◆ **Exercise brief**
Set the pictures aside and set down only the lines from the line holding "You are a computer-use" through the end of the entries below, ends included.

○ ○ ○ ○ ○

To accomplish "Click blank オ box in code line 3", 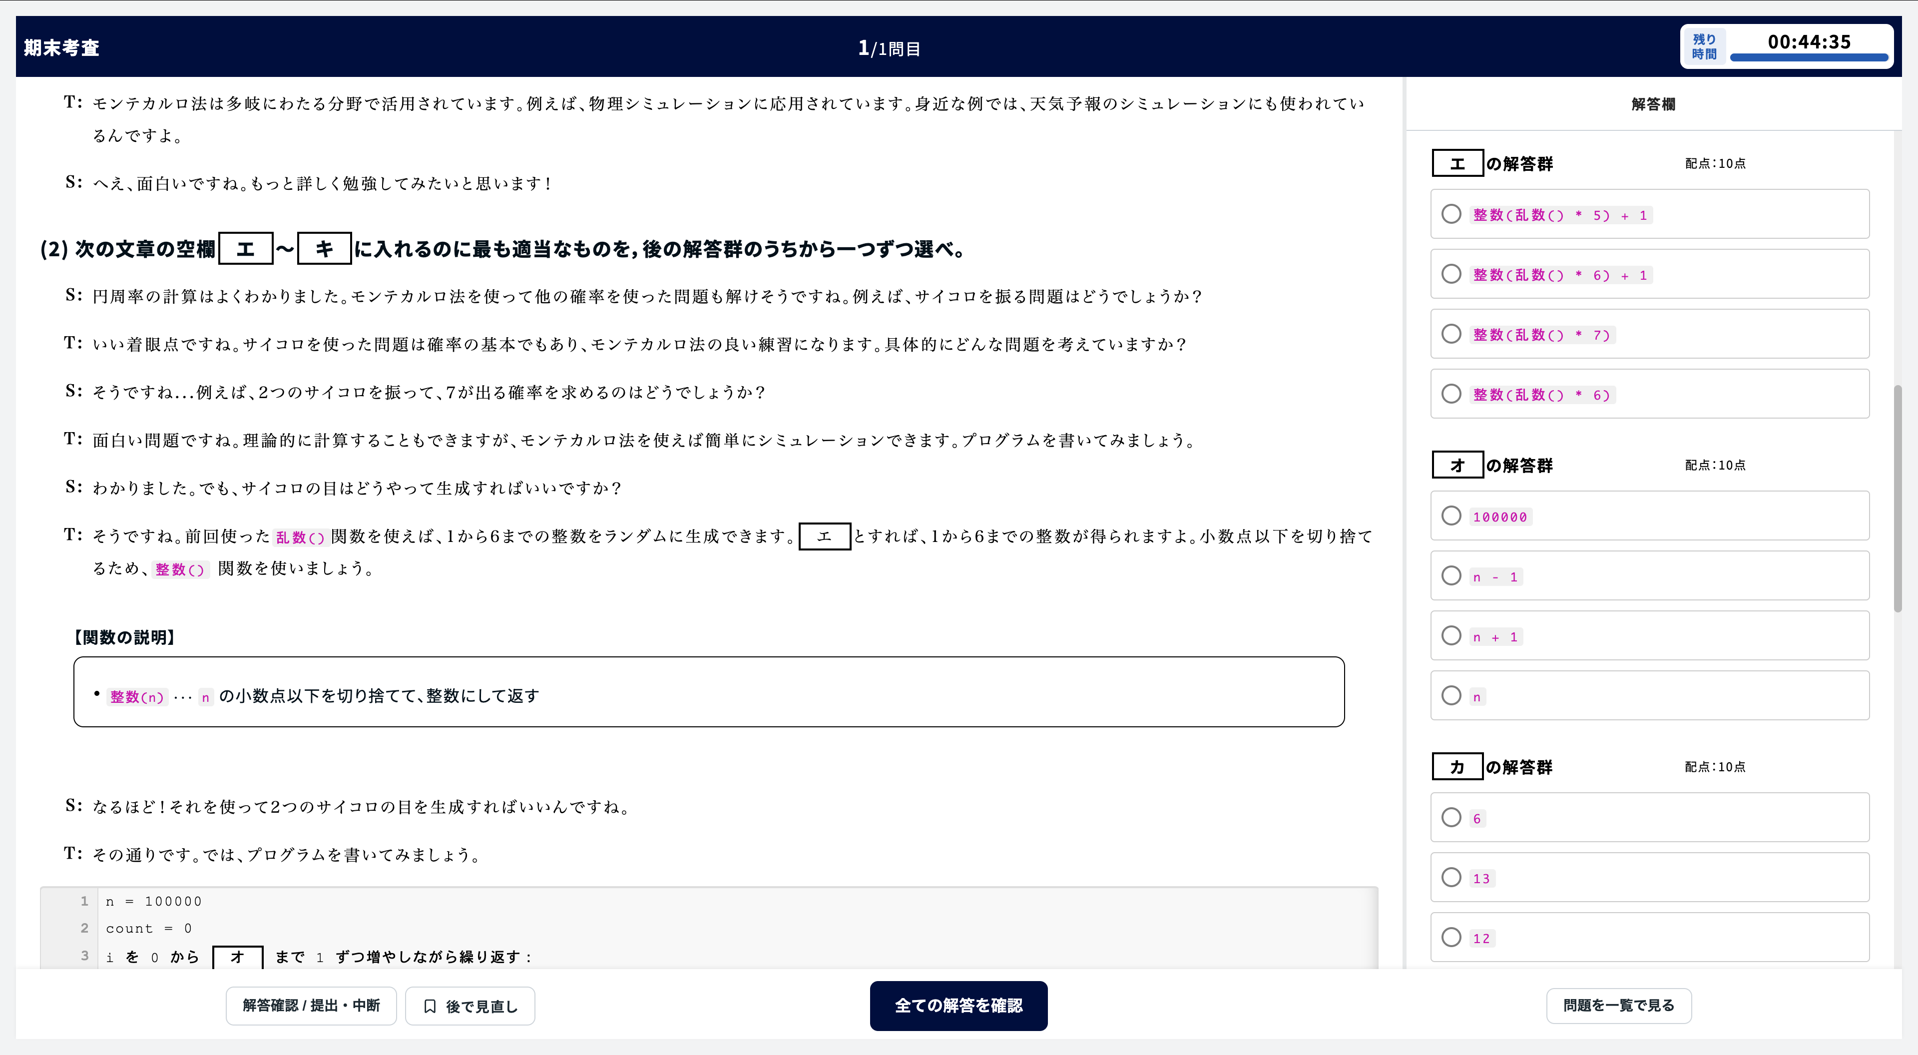I will tap(238, 957).
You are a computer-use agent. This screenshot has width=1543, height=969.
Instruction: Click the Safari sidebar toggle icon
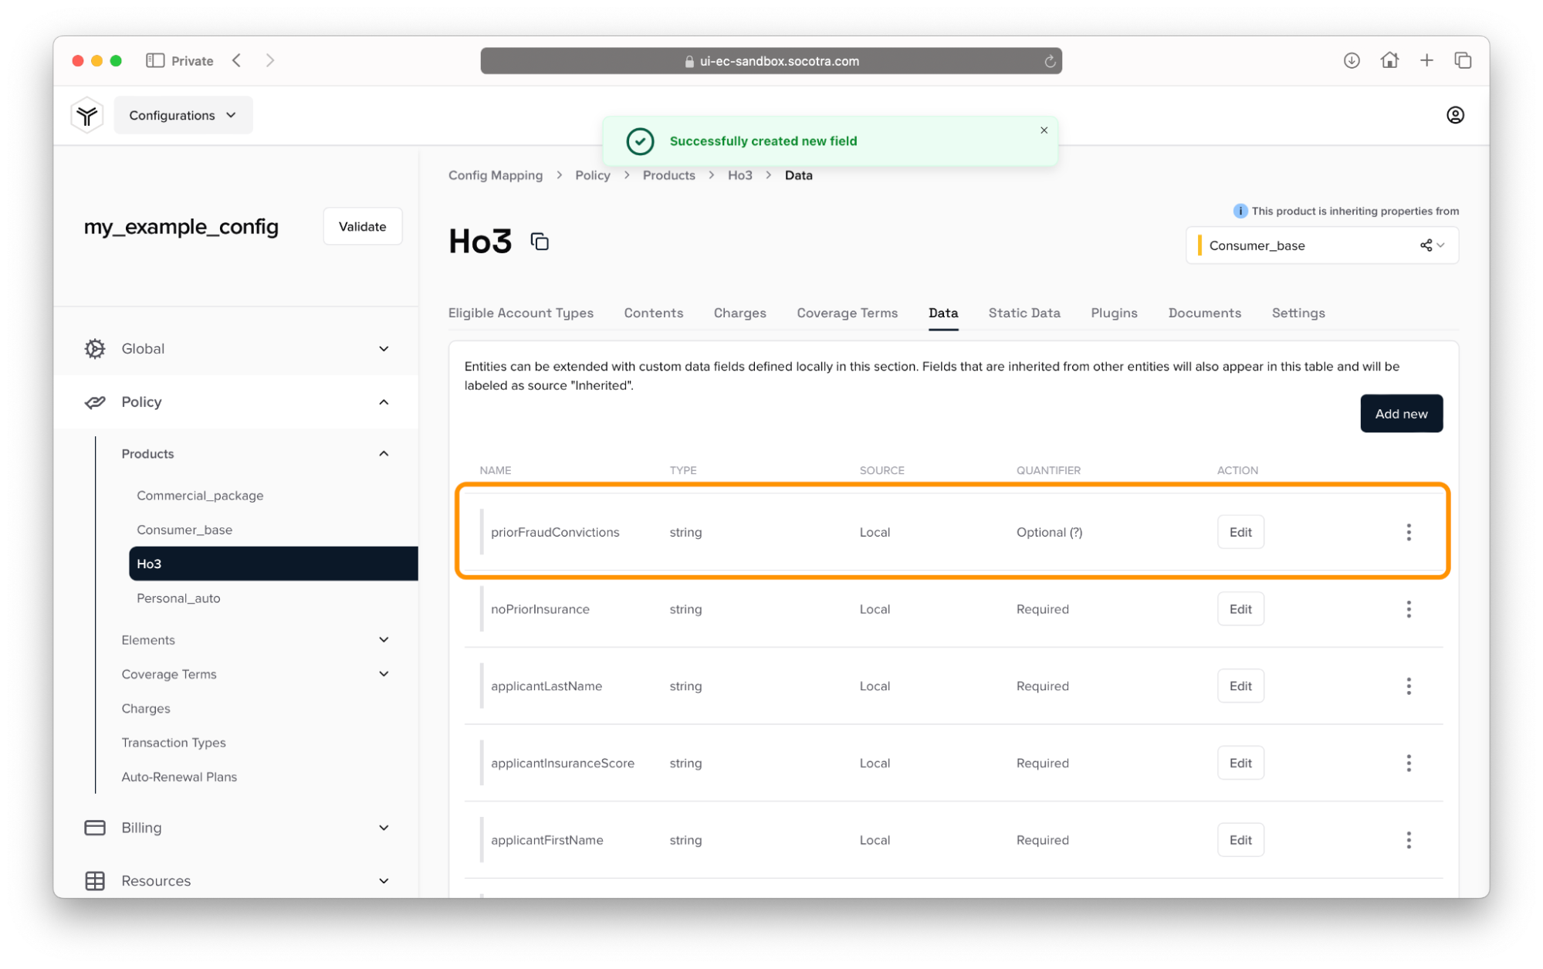[x=155, y=60]
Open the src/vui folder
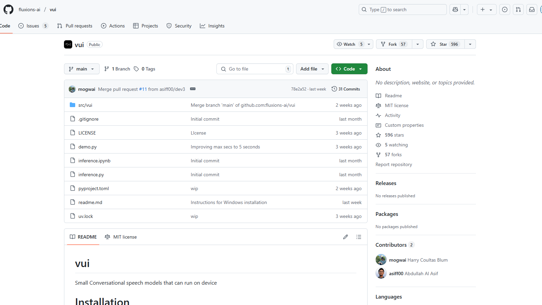The width and height of the screenshot is (542, 305). click(x=85, y=105)
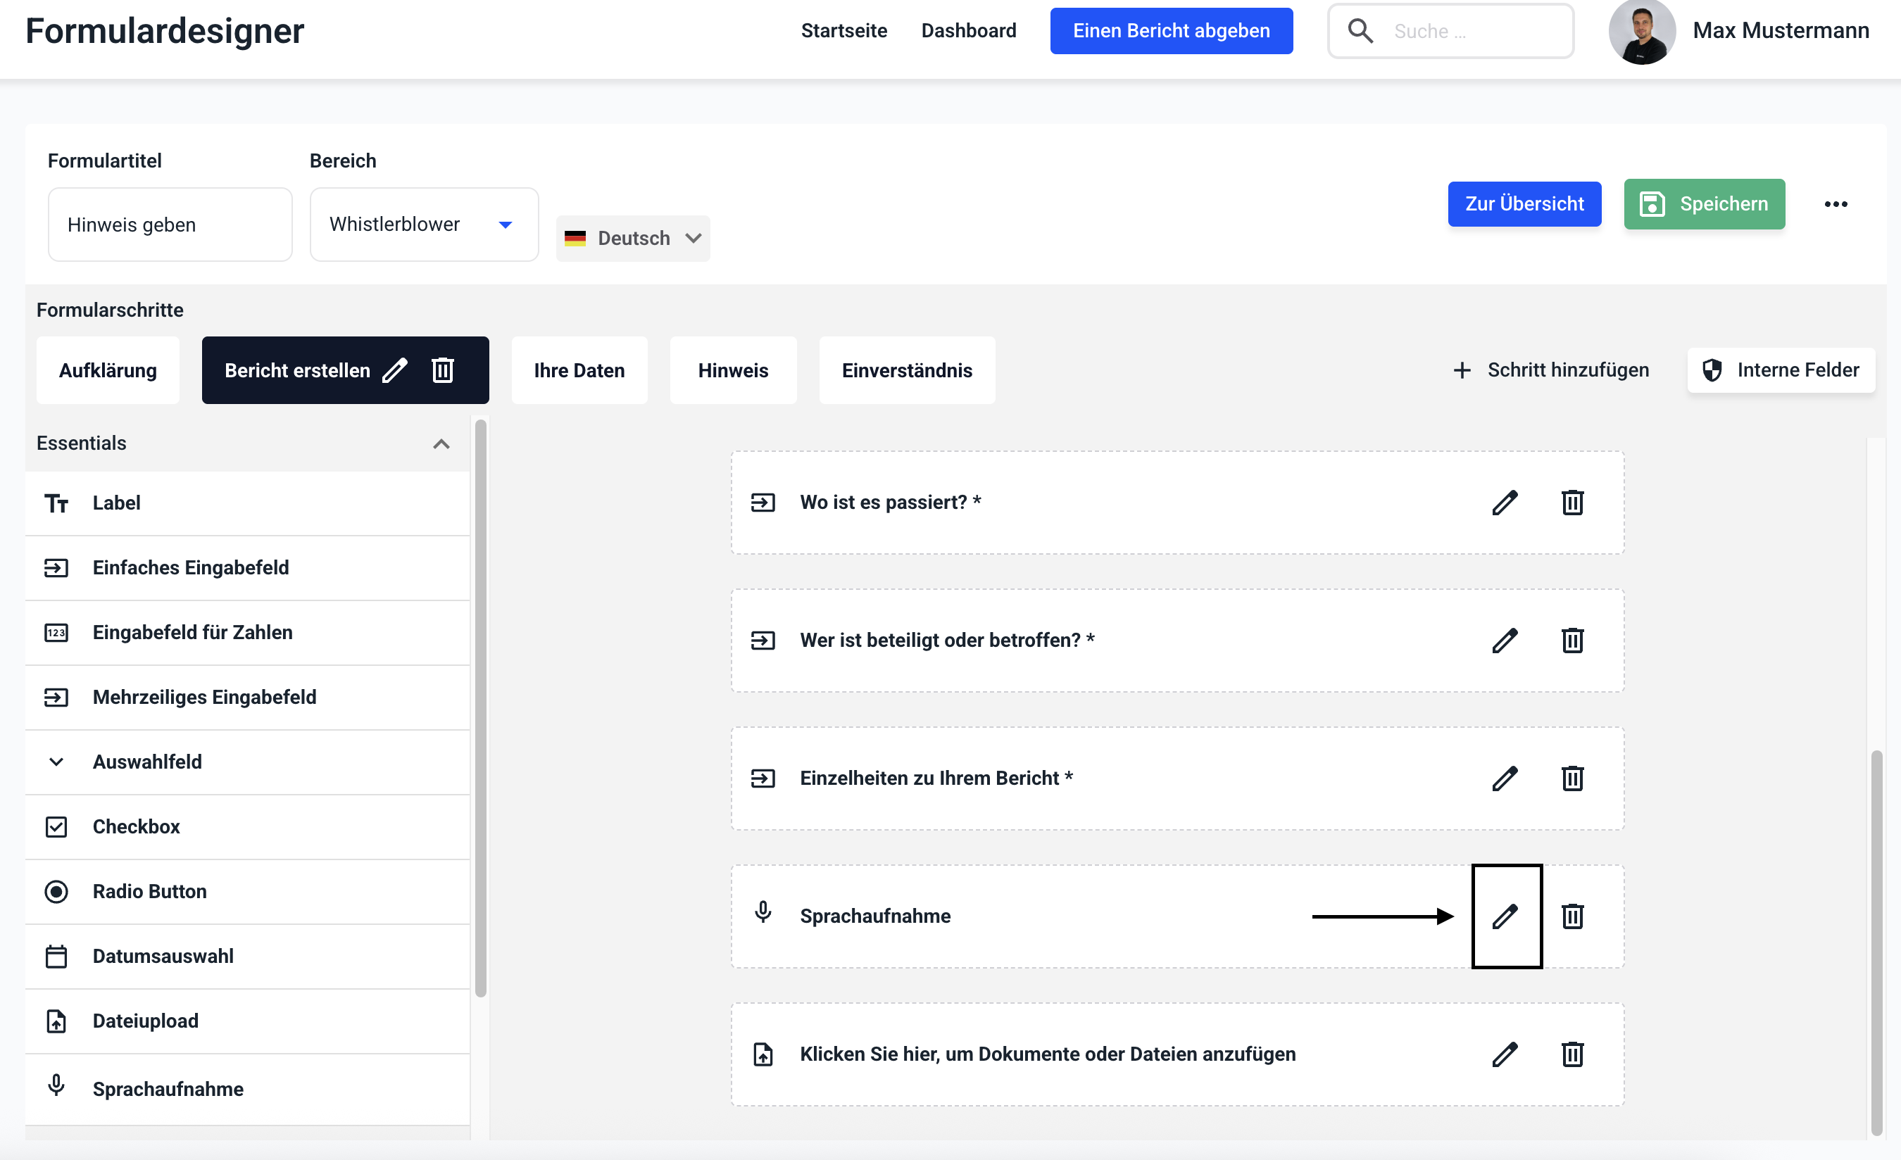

○ ○ ○ ○ ○

◆ **Response below**
You are a computer-use agent. This screenshot has width=1543, height=969.
Instruction: Click the Safari sidebar toggle icon
[x=155, y=60]
Open the src/vui folder
The width and height of the screenshot is (542, 305). click(x=85, y=105)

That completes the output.